Single by Eminem featuring Joyner Lucas

from the album Kamikaze
- Released: November 30, 2018
- Recorded: February 2018
- Genre: Hip-hop
- Length: 4:04
- Label: Shady; Aftermath; Interscope;
- Songwriters: Marshall Mathers; Gary Lucas; Mustafa Salih Fatah; Jahaan Sweet; Fraser;
- Producers: Boi-1da; Illa da Producer; Eminem; Jahaan Sweet;

Eminem singles chronology
| "Venom" (2018) | "Lucky You" (2018) | "Homicide" (2019) |

Joyner Lucas singles chronology
| "I Love" (2018) | "Lucky You" (2018) | "Just Let Go" (2019) |

Music video
- "Lucky You" on YouTube

= Lucky You (Eminem song) =

Single by Eminem featuring Joyner Lucas

"Lucky You" is a song by American rapper Eminem featuring fellow American rapper Joyner Lucas. It was sent to the UK contemporary hit radio on November 30, 2018, as the third single from Eminem's album Kamikaze. "Lucky You" was nominated for the Best Rap Song Grammy Award at the 61st annual awards ceremony. The single also reached the top 10 in Australia, Canada, Finland, Greece, Ireland, New Zealand, Norway, Portugal, Sweden, Switzerland, United Kingdom, and United States.

==Music video==
On September 10, 2018, Eminem teased on his Instagram that a music video for the song would be released on September 12. The teaser included multiple men in black sweatshirts falling from the sky onto a dirt ground. The video was not released on September 12, leading Eminem to later post another trailer for the music video, saying it would be released on the next day instead.

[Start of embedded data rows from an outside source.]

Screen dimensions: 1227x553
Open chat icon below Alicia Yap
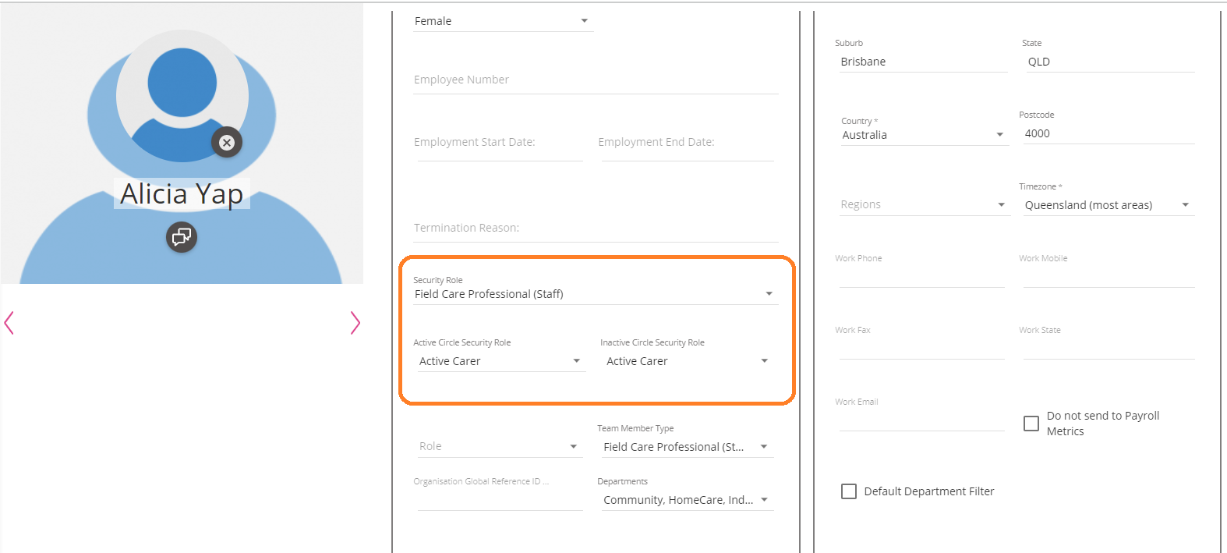click(182, 237)
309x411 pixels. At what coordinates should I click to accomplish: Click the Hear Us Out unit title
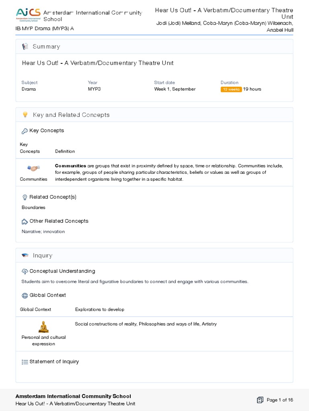(x=98, y=63)
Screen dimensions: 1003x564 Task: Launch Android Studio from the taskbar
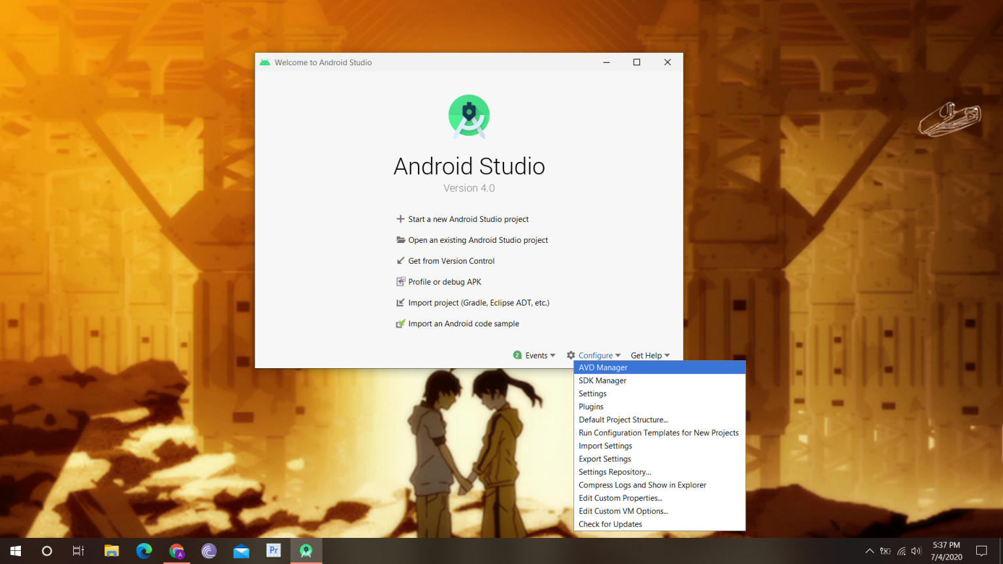(x=305, y=551)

The official video, directed by James Larese, was released on September 13, 2018. In the video, it follows Eminem and Lucas in combat vests and pants strolling throughout the ruins of a city. It includes wrecked cars and abandoned buildings. Throughout the video, multiple hooded men with black sweatshirts appear to be "copying" whatever the rappers are doing. This is supposed to be a shot at the new generation of rappers copying what the bigger artists are doing. One scene includes them performing random dances, which the hooded men copied. In the middle of Eminem's verse, a gunshot from the original track goes off, sending the hooded men into the sky. The video ends with the two rappers walking away from the swarm.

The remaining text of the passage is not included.